Today’s decision determines only that in the specific context of the knock-and-announce requirement, a violation is not sufficiently related to the later discovery of evidence to justify suppression. (emphasis added)

That being said, its true that Justice Scalia’s reasoning could be extended to other areas of the law if there is another retirement from the Court. Scalia’s arguments against exclusion are:

(1) that police discipline and public interest lawsuits are an effective deterrent to violations;


(2) that the costs of its application — letting the guilty go free on a technicality — are large;


(3) the violation is causally attenuated when the police could have discovered the evidence if they had complied with the law in a hypothetical counterfactual world.

As Prof. Tracey Maclin’s brief for Cato argues, why wouldn’t this reasoning also permit introduction of evidence in a case like United States v. Chadwick, where police had probable cause to search a 200-pound footlocker in their possession, but did not obtain a warrant before prying it open and uncovering marijuana? There’s no principled line to draw between a case like Chadwick, where police have probable cause and almost certainly could have discovered the evidence if they had complied with the warrant requirement itself, and Hudson, except stare decisis, once you accept Scalia’s policy arguments against the exclusionary rule. The implications of the decision for the warrant requirement is surely one of the most troubling aspects of the decision.
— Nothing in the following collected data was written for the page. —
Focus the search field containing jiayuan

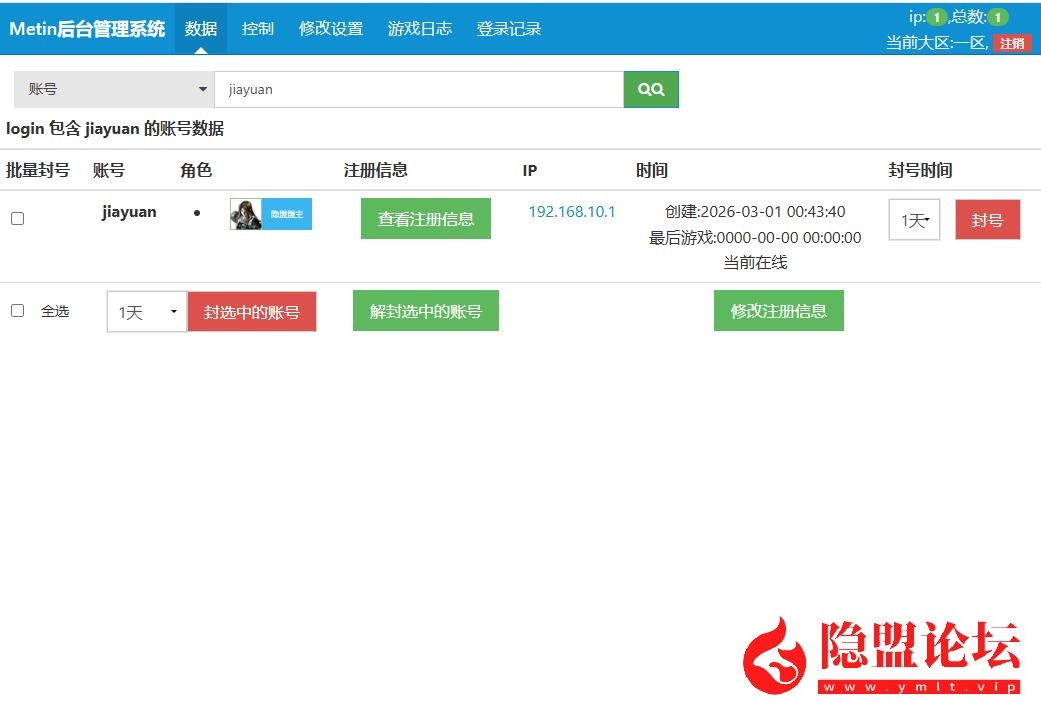point(419,89)
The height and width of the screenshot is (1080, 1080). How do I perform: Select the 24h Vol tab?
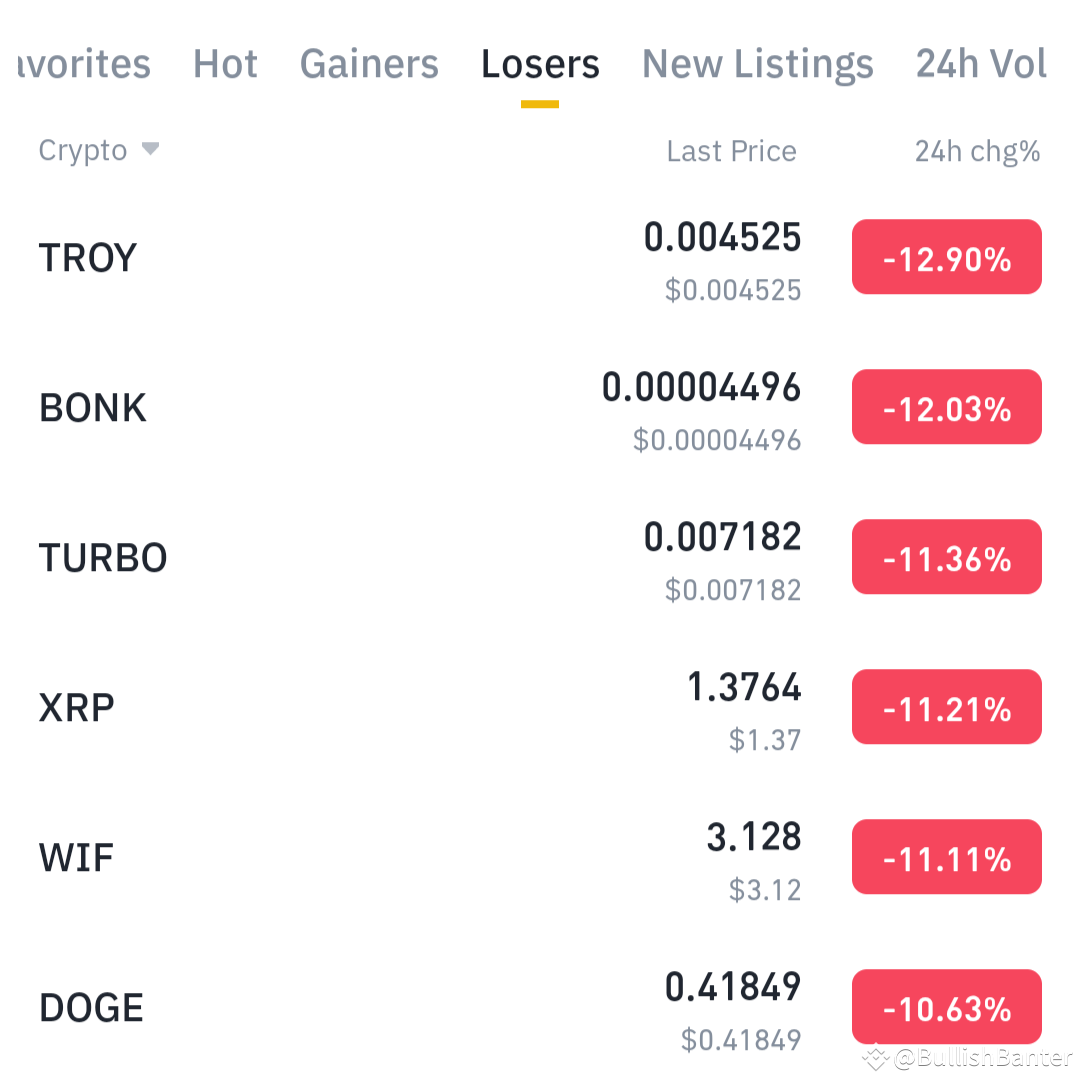coord(981,63)
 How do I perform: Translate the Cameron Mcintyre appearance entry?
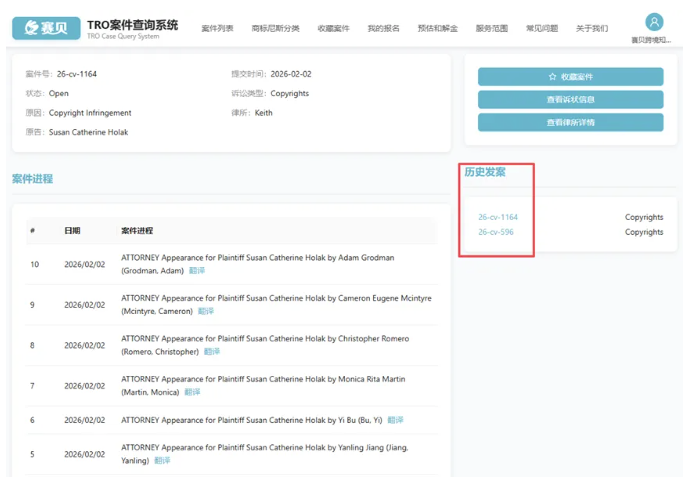pos(205,312)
There is one ray of hope for the no-knock rule. In his concurrence, Kennedy says that a widespread pattern or practice of abusive entry is “grave cause for concern.” Translated from lawyer-ese, this underscores a threat to jurisdictions that systematically violate the no-knock requirement. That threat is class-wide Section 1983 damages under Monell v. Department of Social Services, which makes localities liable for a pattern or practice of police violations of constitutional rights. Were a majority of the Court willing to robustly police systemic knock-and-announce violations against municipalities through the vehicle of class-wide statutory damages, that might well force some systemic reform of police practices in troubled jurisdictions.


Conceivably, as a deterrent matter, this outcome might improve upon applying the exclusionary rule to enforce knock-and-announce violations. (If, after all, Hudson had come out the other way, we might have seen, as Justice Breyer notes, an expansion of “no-knock warrants” — warrants that excuse the cops, before the fact, from complying with the knock-and-announce requirement based on pre-search judicial findings of exigency.)


Of course, I’m quite skeptical that the Court will follow through on the liability threat. But that’s where civil liberties litigators need to turn next.